I am making one last reply to "khayman80" here, because he's so good at trolling and readers deserve to see the rebuttal.
If radiation enters the boundary and goes right back out, we need to account for it entering and exiting. That's why there are separate terms for "power in" and "power out".
Just no. If radiation goes in and comes right back out, we do not need to account for it, because then the NET amount of that particular radiation crossing your boundary is ZERO. A = A. You do know how to add and subtract, right? You know what a zero is, right?
There is no net "radiative power in" from cooler to hotter. It's against the second law of thermodynamics, and it violates the S-B radiation law: (e * s) * (Ta^4 - Tb^4).
That's exactly the equation Jane should be using to calculate electrical heating power! It has separate terms for "power in" and "power out" so it can describe power entering and exiting a boundary. If Jane would use that equation, he'd honestly be only saying there is no net "radiative power in" from cooler to hotter.
Just no. This is a ridiculous assertion. The equation above is for heat transfer, not radiative power.
I used the proper equation for radiative power, which at steady-state doesn't depend on other bodies. So there is no "difference" term. Just temperature. That's simple physics. You are trying to use a heat transfer equation to calculate power out of a single body at known temperature. That's just plain WRONG.
So Jane refuses to retract his absurd claim [slashdot.org] that view factors vary as the radius ratio, which violates conservation of energy. A cynic might have expected as much, given how Jane flagrantly violates conservation of energy by incoherently ignoring radiative power passing in through a boundary around the heat source.
I made no such claim, you liar. As you well know, the view factor from the surface of the inner sphere to the inner surface of the outer sphere is 1. The calculated view factor from the outer sphere to the inner was 0.9998. BUT, since all the radiation going IN which strikes the hotter body is effectively reflected or scattered, it goes right back out, AND the small amount of radiation from the cooler body that misses the inner sphere ALSO goes right back out, then the EFFECTIVE view factors in this case are both 1.
All the radiation going IN from the cooler body just goes right back OUT again, making the NET radiation crossing your boundary from the cooler body zero. If that were not so, then you'd have net energy being transferred from a cooler body to a hotter one, which is a violation of the second law of thermodynamics. As I've explained to you many times now. You're just plain wrong.

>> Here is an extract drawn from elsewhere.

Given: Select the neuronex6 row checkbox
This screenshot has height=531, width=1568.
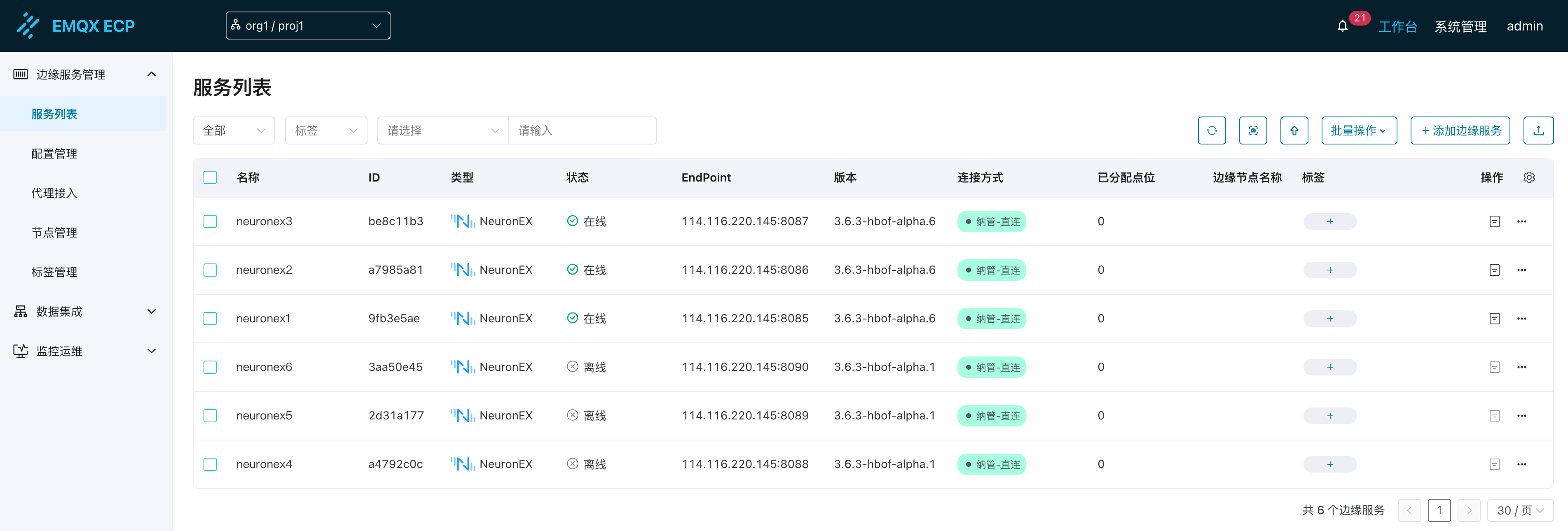Looking at the screenshot, I should click(210, 368).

Jane's campaign of educating ignorant, stupid physicists about physics has only just begun. Jane still needs to educate Prof. Brown [slashdot.org] and Lonny Eachus still needs to educate Dr. Joel Shore [rit.edu].
No, I don't need to educate either one. They can both pick up a textbook on heat transfer and see that I am correct. I'm not arguing with them. Our discussion was about THIS experiment of Spencer's. What I did was refute YOUR "solution" to Spencer's challenge. I found the correct answers and checked my work. Funny, but YOUR solutions didn't check out when plugged back in to standard heat transfer equations. I daresay that any eminent physicist can also do the math and see where you were wrong. And I'm going to give them plenty of opportunity to see it. So why not just wait and see?
I did NOT make broad claims in this recent exchange about "greenhouse gas" or any such thing. So I'm not arguing with those other people. I simply showed YOU to be wrong.